─── MATERIAL SHOWN

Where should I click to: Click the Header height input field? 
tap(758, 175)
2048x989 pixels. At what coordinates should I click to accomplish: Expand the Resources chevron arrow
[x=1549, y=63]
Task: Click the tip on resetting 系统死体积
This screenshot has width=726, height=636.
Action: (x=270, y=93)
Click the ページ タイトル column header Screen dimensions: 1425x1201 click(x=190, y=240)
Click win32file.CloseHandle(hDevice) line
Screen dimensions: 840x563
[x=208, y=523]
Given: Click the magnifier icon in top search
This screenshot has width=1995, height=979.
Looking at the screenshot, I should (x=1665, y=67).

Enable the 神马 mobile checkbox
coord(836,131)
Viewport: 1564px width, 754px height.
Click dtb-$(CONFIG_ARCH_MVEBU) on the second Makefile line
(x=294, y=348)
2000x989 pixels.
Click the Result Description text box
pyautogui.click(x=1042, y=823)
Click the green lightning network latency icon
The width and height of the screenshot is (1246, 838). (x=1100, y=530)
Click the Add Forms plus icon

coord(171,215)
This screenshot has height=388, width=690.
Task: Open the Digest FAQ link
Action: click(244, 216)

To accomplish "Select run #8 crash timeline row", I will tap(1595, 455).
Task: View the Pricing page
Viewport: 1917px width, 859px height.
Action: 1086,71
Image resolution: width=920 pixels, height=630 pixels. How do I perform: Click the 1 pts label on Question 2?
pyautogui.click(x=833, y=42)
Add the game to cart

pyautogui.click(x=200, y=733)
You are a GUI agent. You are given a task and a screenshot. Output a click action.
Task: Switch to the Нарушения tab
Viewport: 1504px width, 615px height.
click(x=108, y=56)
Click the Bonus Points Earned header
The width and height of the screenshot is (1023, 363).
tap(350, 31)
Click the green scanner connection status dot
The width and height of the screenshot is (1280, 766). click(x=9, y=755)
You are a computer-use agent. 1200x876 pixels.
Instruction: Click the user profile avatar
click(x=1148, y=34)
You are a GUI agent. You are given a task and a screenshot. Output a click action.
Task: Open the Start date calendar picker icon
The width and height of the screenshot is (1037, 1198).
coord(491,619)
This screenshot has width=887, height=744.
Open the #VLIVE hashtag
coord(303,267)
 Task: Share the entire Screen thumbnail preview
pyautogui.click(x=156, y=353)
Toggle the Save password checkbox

──────

## INSTRUCTIONS TO FOLLOW:
Every entry is to be repeated exactly as it stands.

## ANSWER:
Where should I click to: Click the Header height input field? 
tap(758, 175)
2048x989 pixels. At what coordinates should I click to accomplish: Expand the Resources chevron arrow
[x=1549, y=63]
Task: Click the tip on resetting 系统死体积
This screenshot has width=726, height=636.
Action: (x=270, y=93)
Click the ページ タイトル column header Screen dimensions: 1425x1201 click(x=190, y=240)
Click win32file.CloseHandle(hDevice) line
Screen dimensions: 840x563
[x=208, y=523]
Given: Click the magnifier icon in top search
This screenshot has width=1995, height=979.
Looking at the screenshot, I should (x=1665, y=67).

Enable the 神马 mobile checkbox
coord(836,131)
Viewport: 1564px width, 754px height.
Click dtb-$(CONFIG_ARCH_MVEBU) on the second Makefile line
(x=294, y=348)
2000x989 pixels.
Click the Result Description text box
pyautogui.click(x=1042, y=823)
Click the green lightning network latency icon
The width and height of the screenshot is (1246, 838). (x=1100, y=530)
Click the Add Forms plus icon

coord(171,215)
This screenshot has height=388, width=690.
Task: Open the Digest FAQ link
Action: click(244, 216)

To accomplish "Select run #8 crash timeline row", I will tap(1595, 455).
Task: View the Pricing page
Viewport: 1917px width, 859px height.
Action: 1086,71
Image resolution: width=920 pixels, height=630 pixels. How do I perform: Click the 1 pts label on Question 2?
pyautogui.click(x=833, y=42)
Add the game to cart

pyautogui.click(x=200, y=733)
You are a GUI agent. You are given a task and a screenshot. Output a click action.
Task: Switch to the Нарушения tab
Viewport: 1504px width, 615px height.
click(x=108, y=56)
Click the Bonus Points Earned header
The width and height of the screenshot is (1023, 363).
tap(350, 31)
Click the green scanner connection status dot
The width and height of the screenshot is (1280, 766). click(x=9, y=755)
You are a computer-use agent. 1200x876 pixels.
Instruction: Click the user profile avatar
click(x=1148, y=34)
You are a GUI agent. You are given a task and a screenshot. Output a click action.
Task: Open the Start date calendar picker icon
The width and height of the screenshot is (1037, 1198).
coord(491,619)
This screenshot has width=887, height=744.
Open the #VLIVE hashtag
coord(303,267)
 Task: Share the entire Screen thumbnail preview
pyautogui.click(x=156, y=353)
Toggle the Save password checkbox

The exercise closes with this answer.